La desaparición de Valeria Afanador, la niña de 10 años vista por última vez en su colegio el 12 de agosto, parecía un caso sin respuestas. Tras 18 días de búsqueda incesante, su cuerpo fue encontrado flotando en el río Frío, a apenas 300 metros de la institución educativa. Sin embargo, lejos de dar claridad, el hallazgo abrió un nuevo abanico de dudas: ¿cómo llegó hasta allí? ¿Por qué no había sido detectada antes, si la zona fue rastreada en múltiples ocasiones?
El misterio comienza con la contundente afirmación del capitán Álvaro Farfán, comandante del cuerpo de Bomberos de Cundinamarca: “Más de 20 veces pasamos por este sitio. El último día fue el miércoles, incluso con drones y perros entrenados. Allí no había nada”. Esta declaración coincide con lo señalado por el gobernador Jorge Emilio Rey, quien calificó como “improbable” que el cuerpo hubiese permanecido en el lugar desde el día de la desaparición.
El área donde apareció Valeria no es de difícil acceso: está rodeada de viviendas, cuenta con vías cercanas y es frecuentada por turistas.
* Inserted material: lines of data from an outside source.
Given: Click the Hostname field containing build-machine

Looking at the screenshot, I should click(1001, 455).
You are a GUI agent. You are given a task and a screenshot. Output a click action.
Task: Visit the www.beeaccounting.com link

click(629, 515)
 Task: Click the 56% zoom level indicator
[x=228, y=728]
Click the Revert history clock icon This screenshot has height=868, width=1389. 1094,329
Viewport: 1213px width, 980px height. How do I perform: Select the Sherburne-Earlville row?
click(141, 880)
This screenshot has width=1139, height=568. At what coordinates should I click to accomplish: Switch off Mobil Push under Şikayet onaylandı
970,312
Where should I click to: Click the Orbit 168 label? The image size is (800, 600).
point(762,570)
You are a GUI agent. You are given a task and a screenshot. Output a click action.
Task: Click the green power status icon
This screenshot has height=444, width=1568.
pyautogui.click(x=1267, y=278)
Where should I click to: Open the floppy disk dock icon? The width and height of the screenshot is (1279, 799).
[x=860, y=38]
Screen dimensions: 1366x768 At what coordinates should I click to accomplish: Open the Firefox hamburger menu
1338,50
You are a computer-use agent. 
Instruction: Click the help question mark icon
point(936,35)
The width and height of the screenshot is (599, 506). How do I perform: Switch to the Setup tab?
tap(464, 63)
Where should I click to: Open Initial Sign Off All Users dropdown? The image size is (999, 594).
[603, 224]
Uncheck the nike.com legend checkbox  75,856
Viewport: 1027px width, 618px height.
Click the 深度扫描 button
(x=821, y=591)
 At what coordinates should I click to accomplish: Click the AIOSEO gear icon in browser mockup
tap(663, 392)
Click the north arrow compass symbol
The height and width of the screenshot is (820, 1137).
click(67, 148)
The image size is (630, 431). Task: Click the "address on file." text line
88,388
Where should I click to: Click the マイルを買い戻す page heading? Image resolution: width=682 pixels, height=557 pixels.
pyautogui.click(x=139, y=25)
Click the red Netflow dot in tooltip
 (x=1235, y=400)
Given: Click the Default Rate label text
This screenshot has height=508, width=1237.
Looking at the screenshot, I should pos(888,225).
Además, el río Frío en ese sector no presenta caudales fuertes ni profundidades significativas. Entonces, ¿cómo se explica que un cuerpo no fuese detectado en un barrido milimétrico realizado por casi 400 personas, entre ellos buzos especializados y drones con cámaras térmicas?
La propia alcaldesa de Cajicá, Fabiola Jácome, confirmó que la alerta ciudadana que permitió el hallazgo se produjo a las 3:13 p.m. de este viernes, cuando un habitante de Fagua vio lo que parecía ser un cuerpo en el agua. Minutos después, los bomberos corroboraron que correspondía a una menor con las características de Valeria.
Otra incógnita inquietante: apenas 48 horas antes se había efectuado la última revisión en ese mismo punto, sin resultados. ¿Fue depositado allí el cuerpo recientemente? ¿Quién y cómo pudo hacerlo sin ser detectado en una zona vigilada durante días?
Mientras las autoridades insisten en que Medicina Legal deberá determinar las circunstancias exactas de la muerte, las preguntas superan a las respuestas. El despliegue de más de 1.200 horas de vuelo con drones, recorridos centímetro a centímetro con buzos y el acompañamiento permanente de los padres de Valeria hacen que el hallazgo resulte aún más desconcertante.
Lo único cierto, por ahora, es que el caso que estremeció a Cajicá y a todo el país entra en una fase marcada por el misterio. Cada detalle abre un nuevo interrogante y cada respuesta parece acercar más a la conclusión de que Valeria no estuvo todo este tiempo en el lugar donde finalmente fue encontrada.